Dann befaßte man sich mit einer eventuellen Namensänderung der SED. Was Gysi dazu sagte, ist nun wirklich verblüffend:
Zitat von Vermerk über das Gespräch Gysis mit FjodorowGregor Gysi bemerkte dazu, daß der gegenwärtige Name Sozialistische Einheitspartei Deutschlands zwei schädliche Dinge enthalte, die Worte Einheit und Deutschland. Im neuen Namen der Partei wird es das Wort Deutschland nicht mehr geben.
Über die künftige Struktur der SED bemerkte Gysi dies:
Zitat von Vermerk über das Gespräch Gysis mit FjodorowWas die Struktur der Partei angehe, so habe Gregor Gysi Angst, daß die Grundorganisationen in den Betrieben zerschlagen würden. Es sei sehr fraglich, wieviel Genossen sich dann in den Territorien tatsächlich aktiv für die SED einsetzen würden.

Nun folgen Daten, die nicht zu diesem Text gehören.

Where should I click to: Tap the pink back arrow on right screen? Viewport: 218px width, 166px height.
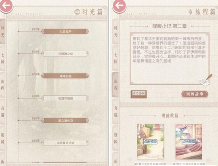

Es kommt darauf an, die G[run]O[rganisationen] in den Territorien zu stärken; in Betrieben könnte man auf Parteiaktivs orientieren.
Und zum Schluß noch ein besonders Schmankerl:
Zitat von Vermerk über das Gespräch Gysis mit FjodorowBezugnehmend auf das angekündigte Treffen der vier Mächte erkundigte sich Gregor Gysi, wie groß das Interesse der Westmächte an der Verhinderung der Wiedervereinigung der beiden deutschen Staaten sei. In Beantwortung dieser Frage betonte Raffael Fjodorow, daß ihr Interesse daran ziemlich groß sei, obwohl sie öffentlich nicht direkt das zum Ausdruck bringen könnten.
Viele nehmen es ja der SED bis heute ab, daß sie sich Ende 1989 über Nacht von einer kommunistischen in eine demokratische Partei verwandelt hat, daß sie die Wiedervereinigung wollte usw. Denen sollte man den Gesprächsvermerk sozusagen unters Kopfkissen legen.